Sabine Winter bringt die Halle zum Beben und gewinnt Bronze | Mittelham im Finale

SH 20.08.2022

München. Wohl noch nie hatte Sabine Winter nach einer so knappen und letztlich bitteren Niederlage so glücklich ausgesehen wie heute nach dem Halbfinale gegen Sofia Polcanova. „Es ärgert mich natürlich schon ein bisschen“, sagte Sabine Winter mit einem zufriedenen Lachen nach dem Sieben-Satz-Thriller ihrer guten Freundin aus Österreich, bei deren Hochzeit vor zwei Jahren die 29-jährige Bayerin eine der Brautjungfern gewesen war. „Weil es so großen Spaß gemacht hat zu spielen, ich mir nichts vorzuwerfen habe, weil ich wirklich alles gegeben habe, und ich mir den Traum von einer Medaille erfüllt habe, kann ich jetzt eigentlich nicht traurig sein. In meinem Hinterkopf steckt trotzdem, dass ich hier gerne noch um den Titel gespielt hätte. Ich habe gesehen, dass nichts unmöglich ist“, bekannte Winter.

• **AUFGABE 1**
Beantworte die folgenden Fragen zum Bericht über Sabine Winter.
(a) Gegen wen verlor Sabine Winter im Halbfinale?
(b) Wie alt ist Sabine Winter laut dem Bericht?
(c) Welche Rolle hatte Sabine Winter bei der Hochzeit ihrer Freundin?
• **AUFGABE 2**
Greife den Bericht über Sabine Winter nach seinem letzten Satz auf und schreibe ihn weiter.

Datensätze:
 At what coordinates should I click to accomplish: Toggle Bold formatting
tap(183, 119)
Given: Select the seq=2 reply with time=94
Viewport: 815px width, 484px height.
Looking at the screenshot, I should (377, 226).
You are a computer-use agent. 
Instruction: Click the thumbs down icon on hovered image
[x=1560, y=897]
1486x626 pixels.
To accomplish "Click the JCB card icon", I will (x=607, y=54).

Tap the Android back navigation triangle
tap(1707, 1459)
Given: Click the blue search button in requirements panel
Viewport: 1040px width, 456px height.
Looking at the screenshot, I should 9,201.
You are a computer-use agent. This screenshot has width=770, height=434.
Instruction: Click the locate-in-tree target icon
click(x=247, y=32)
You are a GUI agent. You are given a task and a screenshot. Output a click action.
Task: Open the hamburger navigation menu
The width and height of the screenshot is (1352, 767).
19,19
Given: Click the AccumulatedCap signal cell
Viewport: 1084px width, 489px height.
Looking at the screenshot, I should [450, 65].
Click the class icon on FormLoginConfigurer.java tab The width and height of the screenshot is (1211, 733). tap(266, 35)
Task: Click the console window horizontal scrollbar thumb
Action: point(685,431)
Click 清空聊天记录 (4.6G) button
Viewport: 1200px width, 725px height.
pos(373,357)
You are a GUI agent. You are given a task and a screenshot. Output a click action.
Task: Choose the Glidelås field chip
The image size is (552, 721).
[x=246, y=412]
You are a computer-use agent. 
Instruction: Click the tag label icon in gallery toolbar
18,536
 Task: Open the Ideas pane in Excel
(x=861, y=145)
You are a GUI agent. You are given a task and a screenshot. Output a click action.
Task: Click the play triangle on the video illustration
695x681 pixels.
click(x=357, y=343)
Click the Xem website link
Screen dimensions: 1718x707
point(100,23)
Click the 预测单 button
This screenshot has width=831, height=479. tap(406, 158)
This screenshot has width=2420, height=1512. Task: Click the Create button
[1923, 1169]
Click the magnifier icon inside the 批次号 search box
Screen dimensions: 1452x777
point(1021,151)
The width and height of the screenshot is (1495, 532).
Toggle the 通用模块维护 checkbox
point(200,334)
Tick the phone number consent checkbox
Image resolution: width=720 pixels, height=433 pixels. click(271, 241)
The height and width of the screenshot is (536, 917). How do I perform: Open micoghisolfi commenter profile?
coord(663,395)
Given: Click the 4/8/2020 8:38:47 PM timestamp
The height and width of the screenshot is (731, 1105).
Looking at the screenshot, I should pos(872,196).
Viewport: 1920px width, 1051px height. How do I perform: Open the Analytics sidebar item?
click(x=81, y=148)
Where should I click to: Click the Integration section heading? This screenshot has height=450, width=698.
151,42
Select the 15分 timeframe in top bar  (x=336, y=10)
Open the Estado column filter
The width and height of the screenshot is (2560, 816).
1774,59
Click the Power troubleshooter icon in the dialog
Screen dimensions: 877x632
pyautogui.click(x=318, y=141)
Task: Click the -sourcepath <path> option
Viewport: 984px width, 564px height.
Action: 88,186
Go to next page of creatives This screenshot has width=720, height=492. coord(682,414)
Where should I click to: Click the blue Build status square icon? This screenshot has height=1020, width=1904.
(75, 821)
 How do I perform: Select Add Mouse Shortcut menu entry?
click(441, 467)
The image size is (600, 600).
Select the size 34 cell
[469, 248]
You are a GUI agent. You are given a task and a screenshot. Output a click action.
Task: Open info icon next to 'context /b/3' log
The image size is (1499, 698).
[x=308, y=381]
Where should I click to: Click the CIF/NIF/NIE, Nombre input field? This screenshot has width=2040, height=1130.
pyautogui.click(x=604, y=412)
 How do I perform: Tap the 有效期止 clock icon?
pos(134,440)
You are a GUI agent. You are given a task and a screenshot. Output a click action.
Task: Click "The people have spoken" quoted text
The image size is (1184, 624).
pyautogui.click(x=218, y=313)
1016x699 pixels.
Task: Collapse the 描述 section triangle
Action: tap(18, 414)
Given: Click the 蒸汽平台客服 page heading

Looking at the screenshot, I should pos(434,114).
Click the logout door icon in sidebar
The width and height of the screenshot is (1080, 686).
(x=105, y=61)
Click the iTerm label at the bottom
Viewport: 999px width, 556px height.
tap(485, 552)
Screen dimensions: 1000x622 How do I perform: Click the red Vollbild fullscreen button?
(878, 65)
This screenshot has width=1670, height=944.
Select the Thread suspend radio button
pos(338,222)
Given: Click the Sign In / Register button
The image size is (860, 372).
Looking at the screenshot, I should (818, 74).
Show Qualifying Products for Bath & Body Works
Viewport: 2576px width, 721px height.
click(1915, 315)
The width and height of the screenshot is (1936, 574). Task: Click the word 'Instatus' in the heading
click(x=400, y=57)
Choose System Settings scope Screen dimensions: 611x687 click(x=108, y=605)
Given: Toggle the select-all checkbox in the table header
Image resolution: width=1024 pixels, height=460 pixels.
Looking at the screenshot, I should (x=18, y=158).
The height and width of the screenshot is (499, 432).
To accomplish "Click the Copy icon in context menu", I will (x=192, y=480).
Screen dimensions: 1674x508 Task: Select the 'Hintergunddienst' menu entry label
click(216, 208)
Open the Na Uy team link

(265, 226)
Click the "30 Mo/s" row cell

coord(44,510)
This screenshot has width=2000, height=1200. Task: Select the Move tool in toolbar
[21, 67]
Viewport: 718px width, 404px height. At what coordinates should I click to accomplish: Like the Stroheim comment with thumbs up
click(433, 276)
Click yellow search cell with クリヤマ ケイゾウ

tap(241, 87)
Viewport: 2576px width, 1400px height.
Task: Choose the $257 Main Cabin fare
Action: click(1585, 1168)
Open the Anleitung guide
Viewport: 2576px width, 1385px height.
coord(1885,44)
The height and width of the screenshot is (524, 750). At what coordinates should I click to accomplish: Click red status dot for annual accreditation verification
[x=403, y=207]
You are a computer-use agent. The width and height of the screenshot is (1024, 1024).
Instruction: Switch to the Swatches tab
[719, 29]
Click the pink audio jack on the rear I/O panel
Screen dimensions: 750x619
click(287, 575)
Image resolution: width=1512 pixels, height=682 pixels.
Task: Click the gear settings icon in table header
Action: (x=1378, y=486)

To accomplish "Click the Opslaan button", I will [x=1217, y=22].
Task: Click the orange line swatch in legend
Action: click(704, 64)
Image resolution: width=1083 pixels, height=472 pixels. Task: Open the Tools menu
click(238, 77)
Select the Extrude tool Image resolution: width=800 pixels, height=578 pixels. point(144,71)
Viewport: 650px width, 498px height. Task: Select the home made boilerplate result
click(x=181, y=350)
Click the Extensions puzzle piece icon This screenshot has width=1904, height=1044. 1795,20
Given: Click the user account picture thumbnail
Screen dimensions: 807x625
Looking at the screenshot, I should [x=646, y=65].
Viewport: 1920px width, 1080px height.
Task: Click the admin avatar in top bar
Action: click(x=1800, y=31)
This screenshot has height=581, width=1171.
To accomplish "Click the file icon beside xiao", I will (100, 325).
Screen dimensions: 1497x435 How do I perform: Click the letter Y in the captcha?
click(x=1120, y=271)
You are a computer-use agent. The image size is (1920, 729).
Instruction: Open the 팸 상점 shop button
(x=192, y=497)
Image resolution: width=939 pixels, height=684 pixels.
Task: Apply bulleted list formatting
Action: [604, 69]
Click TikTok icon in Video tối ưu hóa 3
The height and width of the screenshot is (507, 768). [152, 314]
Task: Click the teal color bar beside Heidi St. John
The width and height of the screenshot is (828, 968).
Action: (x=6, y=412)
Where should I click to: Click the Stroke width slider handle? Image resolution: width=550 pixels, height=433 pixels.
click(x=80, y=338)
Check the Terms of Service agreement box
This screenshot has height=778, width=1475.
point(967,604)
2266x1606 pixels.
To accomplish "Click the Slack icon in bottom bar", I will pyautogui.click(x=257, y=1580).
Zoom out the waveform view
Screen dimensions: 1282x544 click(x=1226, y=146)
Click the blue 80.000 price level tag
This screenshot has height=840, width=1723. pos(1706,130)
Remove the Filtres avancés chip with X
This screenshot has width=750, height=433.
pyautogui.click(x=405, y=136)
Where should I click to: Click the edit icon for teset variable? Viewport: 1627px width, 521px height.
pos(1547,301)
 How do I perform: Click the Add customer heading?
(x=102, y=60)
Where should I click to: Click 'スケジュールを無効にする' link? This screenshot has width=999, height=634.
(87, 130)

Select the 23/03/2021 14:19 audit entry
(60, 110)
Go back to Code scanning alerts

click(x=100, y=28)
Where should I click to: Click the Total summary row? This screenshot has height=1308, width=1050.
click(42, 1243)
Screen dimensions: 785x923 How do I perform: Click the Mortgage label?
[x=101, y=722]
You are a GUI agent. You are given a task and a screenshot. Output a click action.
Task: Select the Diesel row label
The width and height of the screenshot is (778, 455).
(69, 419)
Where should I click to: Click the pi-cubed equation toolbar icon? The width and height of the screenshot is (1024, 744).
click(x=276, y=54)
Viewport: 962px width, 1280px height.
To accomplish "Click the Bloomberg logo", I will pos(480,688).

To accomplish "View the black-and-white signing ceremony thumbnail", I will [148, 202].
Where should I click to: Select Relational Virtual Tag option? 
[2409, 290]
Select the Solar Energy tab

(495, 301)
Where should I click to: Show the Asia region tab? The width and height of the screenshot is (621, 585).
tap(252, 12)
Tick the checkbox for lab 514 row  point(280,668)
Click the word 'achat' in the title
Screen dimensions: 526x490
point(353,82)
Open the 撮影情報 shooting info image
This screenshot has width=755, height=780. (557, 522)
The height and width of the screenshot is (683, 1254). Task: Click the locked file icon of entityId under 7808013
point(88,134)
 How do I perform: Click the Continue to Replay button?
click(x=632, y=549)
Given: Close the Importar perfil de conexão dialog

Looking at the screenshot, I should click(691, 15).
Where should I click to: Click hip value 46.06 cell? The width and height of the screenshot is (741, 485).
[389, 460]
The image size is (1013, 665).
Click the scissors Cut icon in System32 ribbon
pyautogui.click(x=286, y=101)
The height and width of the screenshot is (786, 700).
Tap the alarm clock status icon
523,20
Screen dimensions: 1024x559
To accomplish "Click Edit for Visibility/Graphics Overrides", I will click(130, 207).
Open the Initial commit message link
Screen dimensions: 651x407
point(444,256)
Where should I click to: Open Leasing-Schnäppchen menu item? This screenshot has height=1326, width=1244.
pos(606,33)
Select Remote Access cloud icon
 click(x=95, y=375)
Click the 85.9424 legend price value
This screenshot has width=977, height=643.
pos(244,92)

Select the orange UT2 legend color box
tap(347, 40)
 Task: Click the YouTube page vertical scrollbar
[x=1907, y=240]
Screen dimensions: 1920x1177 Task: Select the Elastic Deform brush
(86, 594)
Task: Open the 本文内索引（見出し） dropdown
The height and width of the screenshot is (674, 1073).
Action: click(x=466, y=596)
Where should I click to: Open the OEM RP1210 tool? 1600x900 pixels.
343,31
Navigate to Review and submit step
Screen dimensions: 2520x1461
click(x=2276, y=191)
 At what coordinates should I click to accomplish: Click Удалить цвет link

• **ERGEBNIS 1**
(a) Gegen Sofia Polcanova.
(b) 29 Jahre.
(c) Sie war eine der Brautjungfern.

• **ERGEBNIS 2**
Sie hatte die Partie zunächst mit viel Druck begonnen. Die Linkshänderin Polcanova, ausgestattet unter anderem mit einer sehr guten Kontrolle und einer ausgezeichneten Antizipation, wohin ihre Gegnerin als Nächstes spielen würde, nahm das Tempo dankbar mit. Nach knappem ersten Durchgang, ging der zweite mit 3:11 deutlich für Winter verloren. Sich selbst ins Spiel brachte sie, indem sie die Aggressivität herausnahm und es so schaffte, überhaupt in den Ballwechsel zu kommen. Eine schnelle Führung im dritten Satz brachte sie durch. Es folgten drei umkämpfte Sätze. Unzählige sehenswerte Rallyes begeisterten die 5.000 Zuschauer in der ausverkauften Rudi-Sedlmayer-Halle.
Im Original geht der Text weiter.